The song's production is attributed to Jack Antonoff (original producer on Reputation and co-writer of "Look What You Made Me Do") and the illustrious Nils Sjöberg — Swift's songwriting pseudonym first used on Calvin Harris and Rihanna’s "This Is What You Came For" in 2016. 

Additional sleuthing revealed that Swift's brother had previously used "The Dolphin Club" as his display name on Twitter — and that the band's cover art looked remarkably similar to a childhood photo of Austin Swift. Plus, the Daily Mail reported in February that Swift had explicitly asked Waller-Bridge to include her brother on the Season 3 soundtrack (though Daily Mail reports should always be greeted with a healthy dose of skepticism).

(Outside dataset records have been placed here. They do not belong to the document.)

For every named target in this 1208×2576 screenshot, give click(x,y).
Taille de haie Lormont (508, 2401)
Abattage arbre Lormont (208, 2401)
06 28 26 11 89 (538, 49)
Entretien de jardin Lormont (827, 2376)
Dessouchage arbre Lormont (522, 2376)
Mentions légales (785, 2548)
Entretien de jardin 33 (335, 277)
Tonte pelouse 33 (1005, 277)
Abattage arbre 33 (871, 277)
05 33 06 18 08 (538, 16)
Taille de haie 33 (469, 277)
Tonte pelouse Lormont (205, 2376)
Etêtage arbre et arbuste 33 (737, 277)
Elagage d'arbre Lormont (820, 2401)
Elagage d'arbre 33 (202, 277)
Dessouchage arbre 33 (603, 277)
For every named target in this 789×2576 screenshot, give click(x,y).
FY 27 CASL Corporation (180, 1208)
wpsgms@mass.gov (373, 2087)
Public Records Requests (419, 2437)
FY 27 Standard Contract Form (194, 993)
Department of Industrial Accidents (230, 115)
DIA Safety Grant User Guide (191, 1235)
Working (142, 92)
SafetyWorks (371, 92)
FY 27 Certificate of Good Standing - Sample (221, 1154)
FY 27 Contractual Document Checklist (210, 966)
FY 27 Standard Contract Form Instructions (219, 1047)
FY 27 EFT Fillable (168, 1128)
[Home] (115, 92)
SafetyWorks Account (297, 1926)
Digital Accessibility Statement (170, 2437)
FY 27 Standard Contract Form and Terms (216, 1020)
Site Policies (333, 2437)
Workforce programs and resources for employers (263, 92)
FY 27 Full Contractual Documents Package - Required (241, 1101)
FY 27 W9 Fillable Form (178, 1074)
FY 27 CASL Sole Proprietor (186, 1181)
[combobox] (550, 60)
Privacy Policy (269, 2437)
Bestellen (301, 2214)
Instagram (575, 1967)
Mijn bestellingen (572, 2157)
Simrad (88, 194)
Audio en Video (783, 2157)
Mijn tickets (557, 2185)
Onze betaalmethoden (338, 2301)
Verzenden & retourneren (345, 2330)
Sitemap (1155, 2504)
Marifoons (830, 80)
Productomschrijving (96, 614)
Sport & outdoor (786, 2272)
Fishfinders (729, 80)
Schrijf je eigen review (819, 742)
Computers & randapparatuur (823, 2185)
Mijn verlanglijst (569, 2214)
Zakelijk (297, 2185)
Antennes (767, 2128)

As for the Jack Leopards bit, some Swifties say it's a two-part nod to Antonoff and Swift's iconic leopard look in the "Look What You Made Me Do" music video, if not her ability to rock leopard print writ large. (Mashable has reached out to Swift's representation regarding the identity of Jack Leopards and The Dolphin Club, but did not immediately hear back.)

Fans are speculating Swift's motivations to use a pseudonym include, at least in part, her ongoing and highly-publicized dispute with music executive Scooter Braun, who acquired the master recordings of Swift's first six albums in 2019 against Swift's protests.